Following this, Ma Shwe U's parents arranged her marriage to Ko Yin Maung, a timber merchant from Taungbyone, and she moved to live with him in Taungbyone village. The Shwe Hpyin brothers faced punishment from King Anawrahta for neglecting their duties, meeting their demise at the hands of the executor and becoming nats (spirits). Shwe Hpyin Nyidaw's desire for Ma Shwe U persisted even in the spirit life. Later, as Ko Yin Maung journeyed down a wooden raft to the upper Meza area, Shwe Hpyin Nyidaw confessed his love to Ma Shwe U. However, when she didn't reciprocate, he ordered his mount tiger to kill her. For her courage, she became a martyr to the local populace and later entered the pantheon of Burmese nats as the guardian of Mount Yinkhet, also known as Mount Thakhinma or Mount Ma Ma U, where she died. Upon learning of Ma Shwe U's death, Ko Yin Maung died of heartbreak, and he too became a nat. Before her death, Ma Shwe U vowed, "I only loved my husband Ko Yin Maung in my lifetime, and if this vow is true, let the punnaga trees grow on this mountain from the punnaga flower wreath I have placed at my head". Because of her truthful vow, the punnaga trees grew in that place, which can still be seen nowadays.

That's why every year, from the 4th to the 8th day of the tagu month, a flower-picking festival is held at Mount Thakhinma. It is a tradition that no one has the right to wear flowers without offering to the goddess first.

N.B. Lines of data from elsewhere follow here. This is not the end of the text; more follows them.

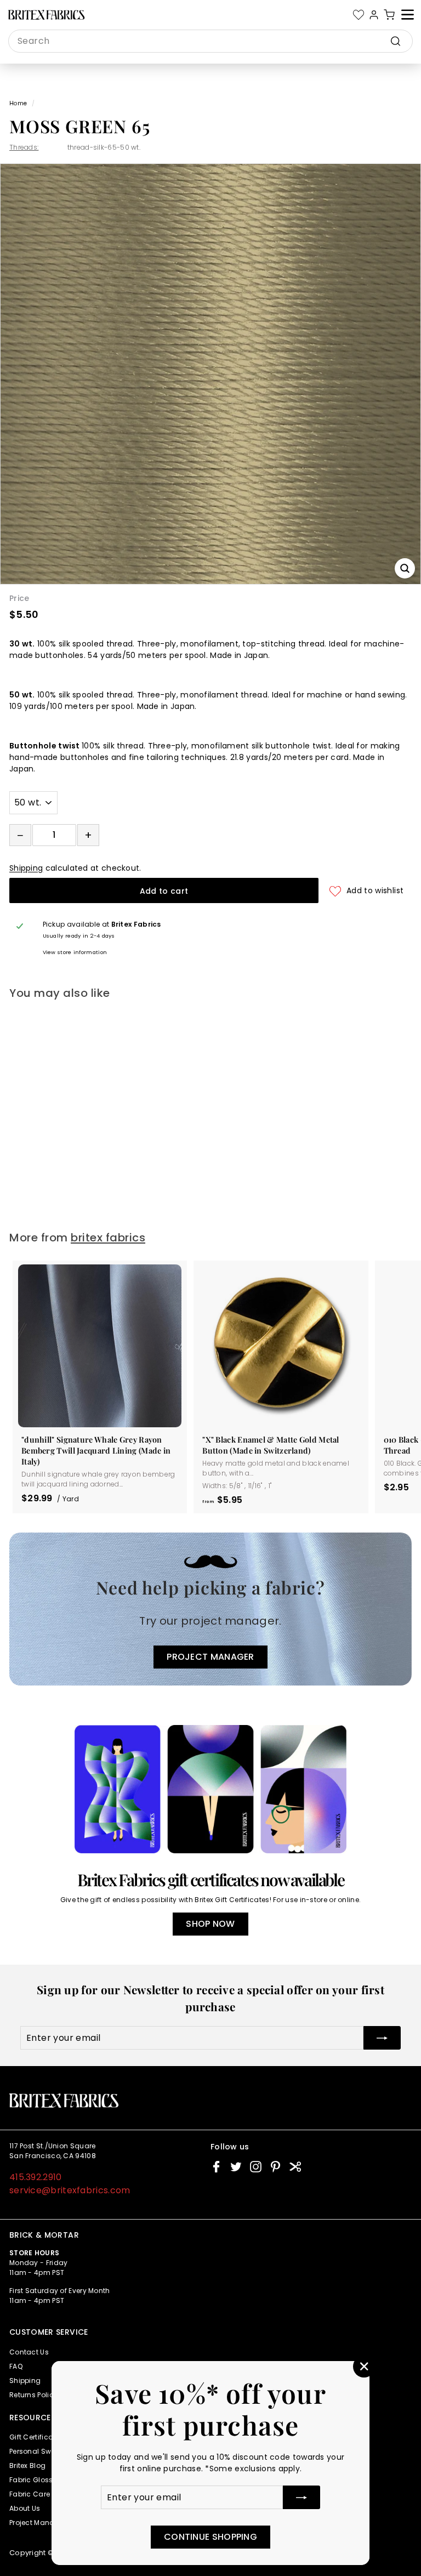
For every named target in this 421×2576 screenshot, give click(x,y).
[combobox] (210, 41)
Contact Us (29, 2352)
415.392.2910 (35, 2177)
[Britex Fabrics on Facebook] (216, 2166)
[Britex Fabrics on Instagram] (255, 2166)
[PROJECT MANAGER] (210, 1609)
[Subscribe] (301, 2497)
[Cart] (389, 15)
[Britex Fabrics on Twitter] (236, 2166)
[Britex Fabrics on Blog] (295, 2166)
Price (19, 598)
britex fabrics (108, 1237)
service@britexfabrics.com (69, 2190)
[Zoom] (405, 568)
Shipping (26, 868)
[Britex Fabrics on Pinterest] (275, 2166)
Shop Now (210, 1923)
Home (18, 103)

The enmity persisted until she transformed into a spirit because she was killed by Shwe Hpyin Nyidaw in her human life. During the Taungbyone Festival, when the statues of the Shwe Hpyin brothers are taken to the river for the royal bathing ceremony, they pass by the road next to the shrine of Ma Shwe U. Consequently, the shrine's attendants must cover it. It is believed that if the shrine of Ma Shwe U is not securely veiled with a long shawl, the statue of Ma Shwe U will automatically turn to the other side.

==Shrines==
Her main shrines can be found at Mount Thakhinma and Taungbyone village. The shrine of Taungdaw Thakhinma is also located on the northern stairway of Mandalay Hill. According to local legend, one day, a beautiful woman approached U Khandi, a highly venerated hermit, and donated numerous gold and silver coins. When U Khandi inquired about her address, she simply replied, "I'm Ma U", and descended the north stairs. Due to her significant donation, the shrine of Ma Shwe U was established at this location.

The location of her house in In Kyal village is unknown, and many historians are attempting to unveil it. Bodaw Ko Ko Gyi, a mystic believed to be a weizza, reportedly discovered her house and documented it in his book. When his cousin Daw Thi (the owner of Daw Thi thanakha business) and her husband U Shwe found and read Bodaw Ko Ko Gyi's book, they accurately located Ma Shwe U's house based on his record. Since 1982, the area has been purchased, and a new shrine for Ma Shwe U has been established.